#### Records to use

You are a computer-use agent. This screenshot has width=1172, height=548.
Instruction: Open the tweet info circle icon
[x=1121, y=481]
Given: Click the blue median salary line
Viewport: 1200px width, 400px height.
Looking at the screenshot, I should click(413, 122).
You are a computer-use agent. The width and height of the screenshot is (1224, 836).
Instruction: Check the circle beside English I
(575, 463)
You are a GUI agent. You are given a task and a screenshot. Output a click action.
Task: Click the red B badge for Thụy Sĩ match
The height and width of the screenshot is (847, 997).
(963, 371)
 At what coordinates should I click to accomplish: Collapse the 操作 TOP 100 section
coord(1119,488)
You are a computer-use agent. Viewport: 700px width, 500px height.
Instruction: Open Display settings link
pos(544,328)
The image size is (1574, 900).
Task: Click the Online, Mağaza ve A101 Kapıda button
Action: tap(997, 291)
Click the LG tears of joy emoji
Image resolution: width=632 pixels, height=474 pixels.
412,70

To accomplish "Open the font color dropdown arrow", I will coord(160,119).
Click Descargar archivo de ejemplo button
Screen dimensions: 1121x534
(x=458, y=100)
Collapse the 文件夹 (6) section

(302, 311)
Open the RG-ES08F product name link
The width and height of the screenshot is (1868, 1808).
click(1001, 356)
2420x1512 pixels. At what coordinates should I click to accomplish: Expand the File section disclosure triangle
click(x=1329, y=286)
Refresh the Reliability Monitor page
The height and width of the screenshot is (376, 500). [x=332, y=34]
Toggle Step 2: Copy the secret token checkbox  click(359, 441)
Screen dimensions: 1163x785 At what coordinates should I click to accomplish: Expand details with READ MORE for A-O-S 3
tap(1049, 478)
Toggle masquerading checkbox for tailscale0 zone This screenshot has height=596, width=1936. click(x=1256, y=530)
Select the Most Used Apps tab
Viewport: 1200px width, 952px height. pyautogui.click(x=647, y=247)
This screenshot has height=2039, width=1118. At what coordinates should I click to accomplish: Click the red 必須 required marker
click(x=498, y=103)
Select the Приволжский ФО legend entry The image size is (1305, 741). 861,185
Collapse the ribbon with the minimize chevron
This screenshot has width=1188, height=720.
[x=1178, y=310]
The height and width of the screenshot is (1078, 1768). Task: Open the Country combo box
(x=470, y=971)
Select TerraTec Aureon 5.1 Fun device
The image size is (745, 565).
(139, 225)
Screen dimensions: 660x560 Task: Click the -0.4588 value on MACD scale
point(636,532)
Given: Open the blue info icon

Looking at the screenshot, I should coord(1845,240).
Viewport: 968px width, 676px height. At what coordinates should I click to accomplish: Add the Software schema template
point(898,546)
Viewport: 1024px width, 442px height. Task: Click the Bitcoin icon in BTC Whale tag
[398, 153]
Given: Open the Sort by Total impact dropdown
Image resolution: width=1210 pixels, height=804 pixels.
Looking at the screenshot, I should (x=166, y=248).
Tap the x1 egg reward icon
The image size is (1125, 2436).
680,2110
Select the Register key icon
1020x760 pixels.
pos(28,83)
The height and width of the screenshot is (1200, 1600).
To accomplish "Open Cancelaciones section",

########

- Exercise goal
Search the data for the word "Toggle" and copy each line where it appears.

- Response to the task
Toggle Step 2: Copy the secret token checkbox  click(359, 441)
Toggle masquerading checkbox for tailscale0 zone This screenshot has height=596, width=1936. click(x=1256, y=530)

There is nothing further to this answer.